Minneapolis, Minnesota -
It is known that subsequent to cardiac infarction, various cytokines are produced by the injured myocardium that mobilize endogenous stem cells from the bone marrow into systemic circulation, and specifically "calling" them to home to the ischemic tissue. Unfortunately, this process occurs only to a small extent and full repair of the myocardium after injury seldom occurs (Vandervelde et al. Signaling factors in stem cell-mediated repair of infarcted myocardium. J Mol Cell Cardiol. 2005 Aug;39(2):363-76).

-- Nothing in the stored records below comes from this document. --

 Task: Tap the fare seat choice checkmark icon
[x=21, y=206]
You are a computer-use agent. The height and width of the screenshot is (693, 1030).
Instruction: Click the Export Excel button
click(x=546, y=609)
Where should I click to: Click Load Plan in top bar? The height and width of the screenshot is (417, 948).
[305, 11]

One of the major factors secreted by myocardium as a result of ischemia is stromal derived growth factor-1 (SDF-1). In fact, it is known that mice that are genetically manipulated to lack SDF-1, have a diminished reparative potential post-infarct (Abbott et al. Stromal cell-derived factor-1alpha plays a critical role in stem cell recruitment to the heart after myocardial infarction but is not sufficient to induce homing in the absence of injury. Circulation. 2004 Nov 23;110(21):3300-5).

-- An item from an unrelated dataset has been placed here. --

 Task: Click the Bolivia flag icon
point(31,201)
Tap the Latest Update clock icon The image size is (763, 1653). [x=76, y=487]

Interestingly, SDF-1 is one of the major cytokines that specifically calls in hematopoietic stem cells to the bone marrow after they are administered systemically. Accordingly, one possible method of specifically induce the homing of stem cells into a damaged tissue may be to artifically introduce exogenous SDF-1 in the area which is in need of repair.
In a recent study (Zhang et al. Controlled Release of Stromal Cell-Derived Factor-1alpha In situ Increases C-kit+ Cell Homing to the Infarcted Heart. Tissue Eng. 2007 Feb 22) this was exactly what was done!

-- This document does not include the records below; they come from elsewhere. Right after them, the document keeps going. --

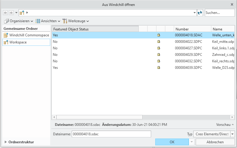Expand the Vorschau preview panel
Viewport: 237px width, 148px height.
pyautogui.click(x=225, y=125)
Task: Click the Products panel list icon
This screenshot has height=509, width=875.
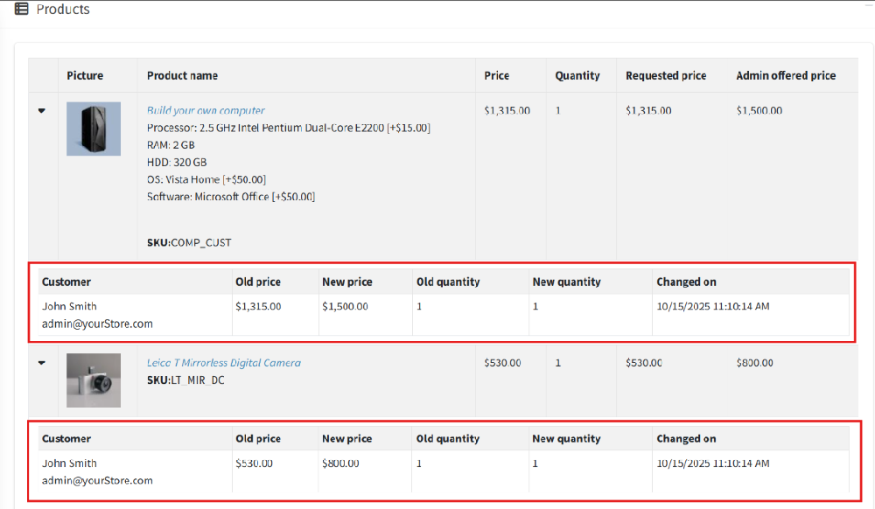Action: 21,10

The investigators developed a controlled release SDF-1 comprised of pegylated fibrinogen covalently bound to SDF-1. The SDF-1-fibrinogen was converted to a "SDF-1-fibrin patch" by addition of thrombin. Fibrin patches, or fibrin glue are commonly used in surgery since that can easily be placed on blood vessels to stop bleeding, as well as injected into various tissues.
When this "SDF-1-fibrin patch" was placed on the surface of an infarcted mouse heart (achieved by LAD coronary artery ligation), a significant increase in stem cells (defined as c-kit positive) was observed at 2 weeks in the treated but not fibrin patch alone control mice. Furthermore, at 28 days, mice in the experimental group had a statistically significant higher left ventricular ejection fraction as control.
This paper demonstrates a powerful technique for specific chemotaxis of stem cells. These methods would potentially achieve great synergy when used with stem cell mobilizing agents.
IP covering this concept appears in US patent application # 20050118144 to Zhang, Jianyi (Roseville, MN, US).